Oil spills are a very complicated problem, but all is not lost when it comes to finding ways of coping with them. According to a study from 1999, hemp could provide a viable solution for absorbing oil spills. This study, conducted by the US Navy, discovered that the plant kenaf absorbs the oil very well. This plant is part of the Hibiscus family, and the report concludes that “kenaf could be used as an excellent sorbent of oil and also as a carrier of microorganisms for bioremediation of petroleum wastes.”

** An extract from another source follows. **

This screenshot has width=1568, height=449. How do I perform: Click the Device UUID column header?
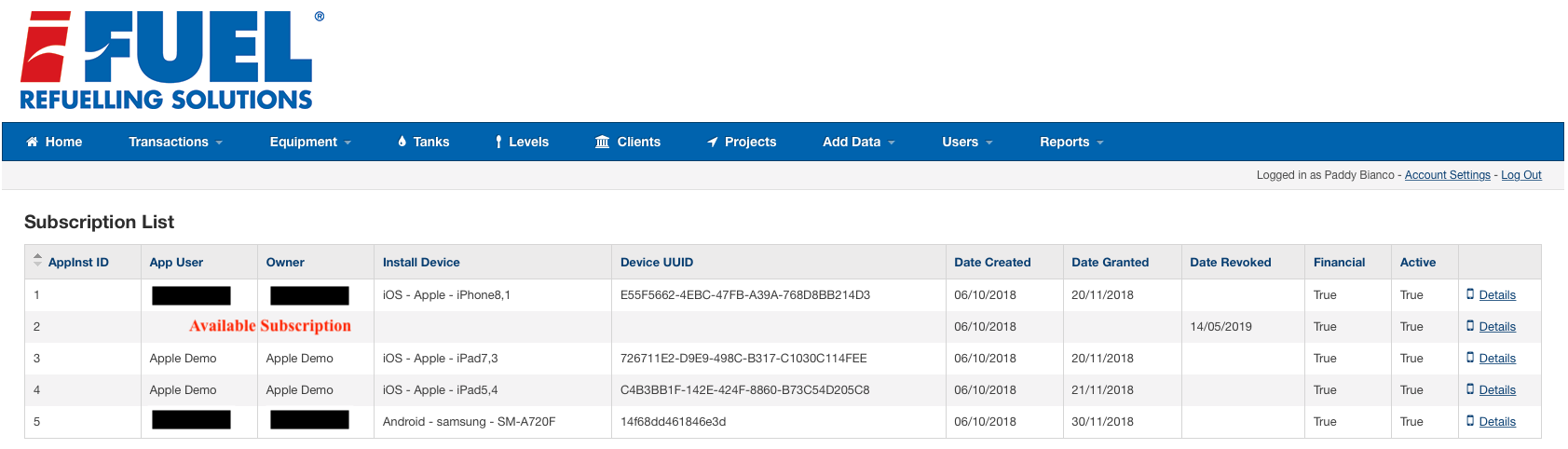point(657,263)
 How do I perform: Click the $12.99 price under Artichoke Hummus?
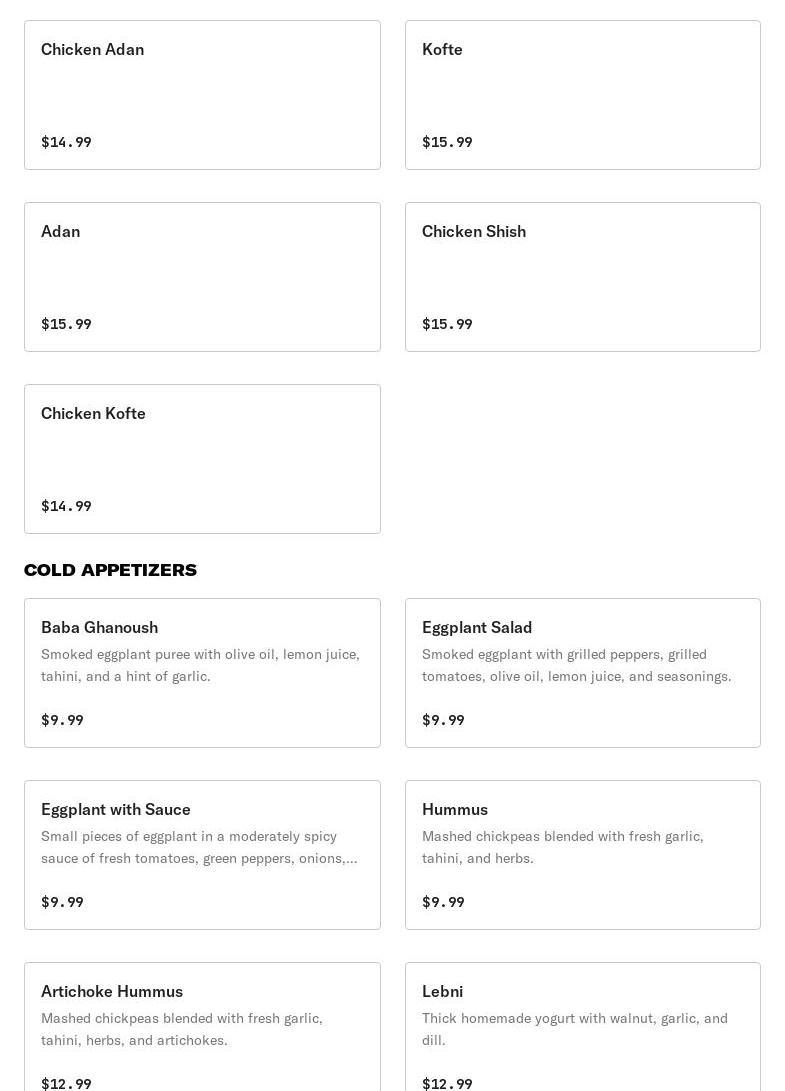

According to GreenFlower, this absorbing power of the plant is due to it’s core fiber, which can also be found in hemp. These plants would offer a great solution for oil spills, providing much better results than the chemicals that are currently being used and that damage the environment, perpetuating cycles of waste.
Hemp is still not ready to be used for cleaning up oil spills due to a couple of reasons: first, cultivating hemp is much more expensive than using chemicals, and second, hemp is still a federally illegal crop. If companies were to invest in hemp as a valid option for treating the consequences of oil spills there would need to be a switch in the country’s politics and a reshuffling of oil companies’ priorities.